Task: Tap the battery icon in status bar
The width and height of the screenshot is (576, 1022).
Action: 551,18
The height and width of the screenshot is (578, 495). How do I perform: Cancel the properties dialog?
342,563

⁂

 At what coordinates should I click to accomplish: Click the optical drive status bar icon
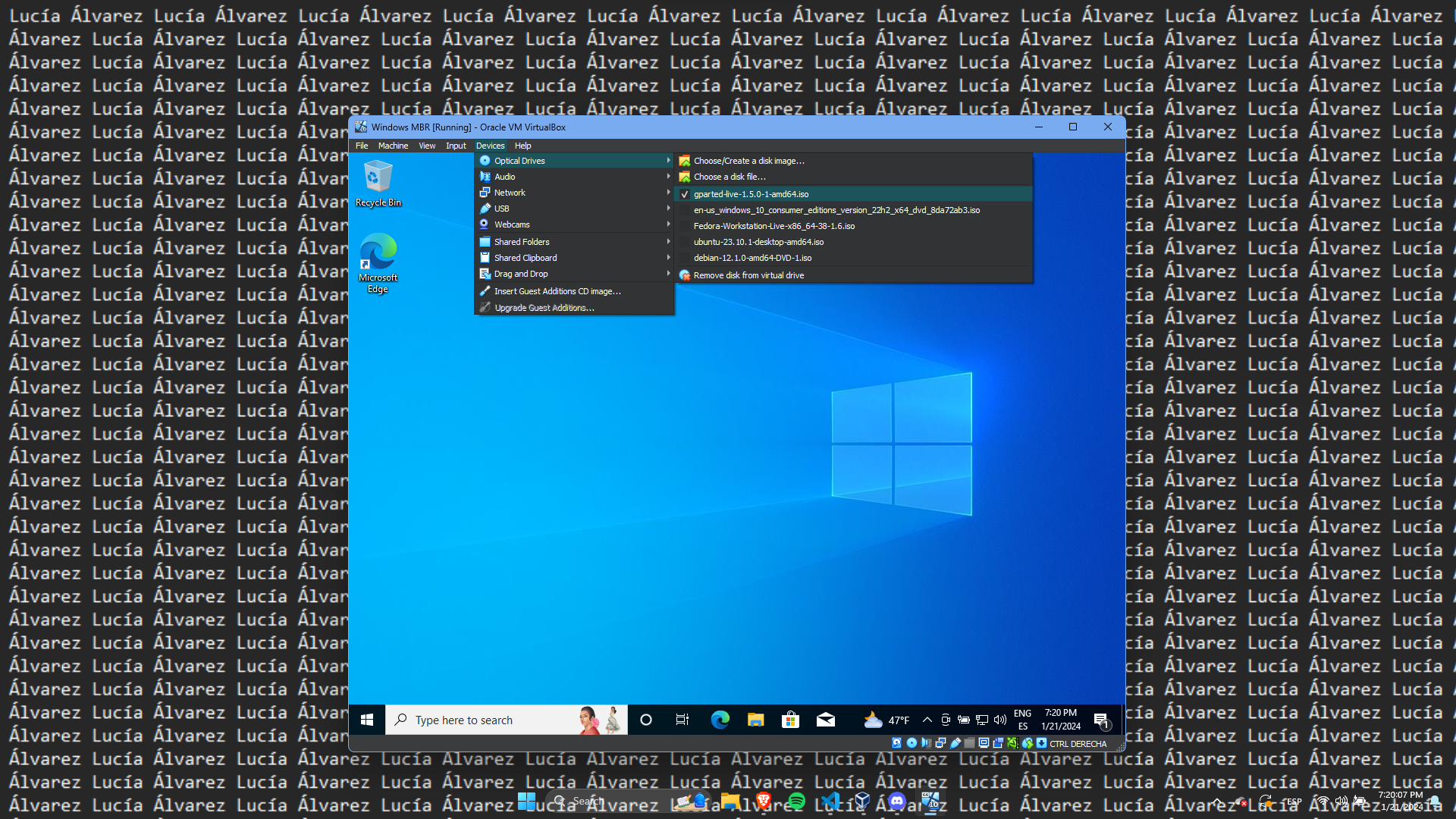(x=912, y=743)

⁂

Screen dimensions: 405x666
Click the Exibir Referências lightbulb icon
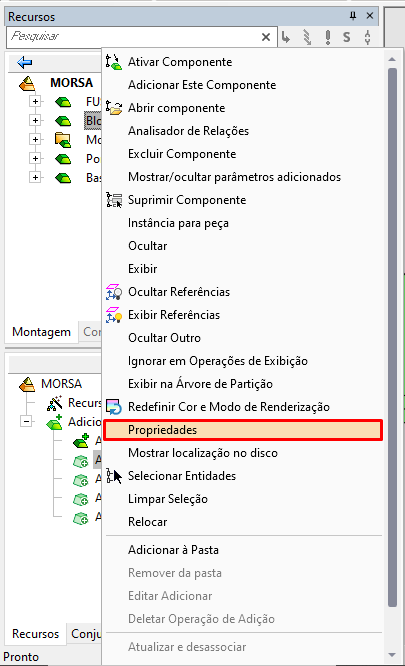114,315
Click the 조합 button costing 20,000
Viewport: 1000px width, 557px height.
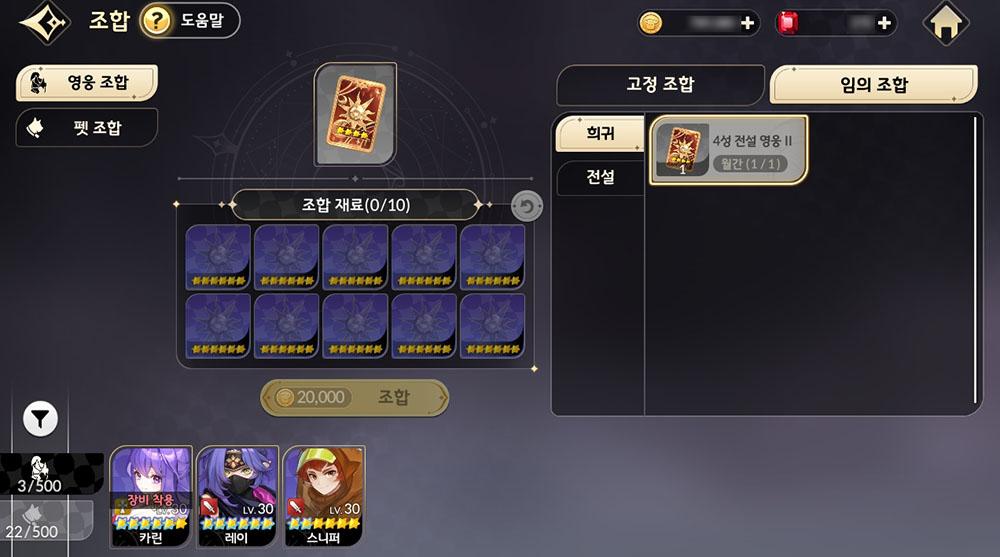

⁂

## What this task involves
Output everything from the line containing "Screen dimensions: 405x666" down to the line containing "Viewport: 1000px width, 557px height." as a JSON list of strings, one string per line, skipping blank lines and leaving out the pictures.

## Answer to the task
[
  "Screen dimensions: 405x666",
  "Click the Exibir Referências lightbulb icon",
  "114,315",
  "Click the 조합 button costing 20,000",
  "Viewport: 1000px width, 557px height."
]